====== Selected passage
# Sell Older 580 EXII's for 600 EX-RT's?



## RLPhoto (Oct 25, 2012)

I'm considering switching out my older 580 EX II's with a set of new 600 EX-RT's. I was also considering Radio Poppers to get my 580's wireless TTL. I've seen the 600EX's for as low as 550$ on Evilbay.

Is they're a better or cheaper way to get TTL off-camera flash? I like the idea of not having to mess around with triggers but If its cheaper, Why not?


----------



## AdamJ (Oct 26, 2012)

I almost feel as if questions like this are invitations for me to play my Yongnuo fanboy record one more time. ;D

Yongnuo YN-622C transceivers are perfect for you. They preserve all Canon wireless flash functions (both E-TTL II and manual), effectively giving your 580EX II flashes the same functionality as 600EX-RT units.
============
====== Data excerpts
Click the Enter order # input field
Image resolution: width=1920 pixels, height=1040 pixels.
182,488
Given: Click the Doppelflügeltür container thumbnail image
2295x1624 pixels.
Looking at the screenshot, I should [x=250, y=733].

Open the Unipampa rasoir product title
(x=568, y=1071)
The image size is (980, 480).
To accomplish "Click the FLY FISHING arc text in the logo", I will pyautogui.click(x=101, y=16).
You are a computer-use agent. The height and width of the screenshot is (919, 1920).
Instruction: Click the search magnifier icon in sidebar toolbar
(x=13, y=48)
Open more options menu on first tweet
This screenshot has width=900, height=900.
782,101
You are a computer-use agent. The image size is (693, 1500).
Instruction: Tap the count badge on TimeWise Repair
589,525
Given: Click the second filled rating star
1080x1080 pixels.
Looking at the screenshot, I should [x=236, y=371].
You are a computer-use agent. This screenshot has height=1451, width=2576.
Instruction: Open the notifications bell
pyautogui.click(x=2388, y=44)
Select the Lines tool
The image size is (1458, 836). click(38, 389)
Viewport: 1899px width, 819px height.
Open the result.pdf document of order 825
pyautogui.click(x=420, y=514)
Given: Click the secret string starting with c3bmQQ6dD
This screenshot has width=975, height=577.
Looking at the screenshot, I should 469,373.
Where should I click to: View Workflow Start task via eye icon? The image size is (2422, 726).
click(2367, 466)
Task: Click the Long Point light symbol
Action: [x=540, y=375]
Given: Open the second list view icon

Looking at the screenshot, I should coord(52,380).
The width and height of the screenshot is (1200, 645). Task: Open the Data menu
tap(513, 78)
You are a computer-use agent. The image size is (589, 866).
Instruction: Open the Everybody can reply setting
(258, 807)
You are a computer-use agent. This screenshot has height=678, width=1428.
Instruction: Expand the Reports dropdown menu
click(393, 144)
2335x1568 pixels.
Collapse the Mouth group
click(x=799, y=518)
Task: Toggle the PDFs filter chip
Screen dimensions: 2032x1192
============
_Written exercise A_: Transcribe the flash forum thread between "I'm considering switching" and "cheaper, Why not?", inclusive.
_Written exercise B_: Which transceivers does AdamJ recommend in the flash forum thread?
_Written exercise C_: Write the next part of the flash forum thread, picking up after its final sentence.
The material comes from a separate source and has no connection to the flash forum thread.

_Exercise response A_:
I'm considering switching out my older 580 EX II's with a set of new 600 EX-RT's. I was also considering Radio Poppers to get my 580's wireless TTL. I've seen the 600EX's for as low as 550$ on Evilbay.

Is they're a better or cheaper way to get TTL off-camera flash? I like the idea of not having to mess around with triggers but If its cheaper, Why not?

_Exercise response B_: Yongnuo YN-622C transceivers.

_Exercise response C_:
I sometimes wonder if their bargain price ($90/pair) leads people to assume there's something wrong with them. There really isn't. They do everything and, from my experience with four of them, they do it all flawlessly. 

Edit: the link below is a user-written manual which is more readable than the factory instructions.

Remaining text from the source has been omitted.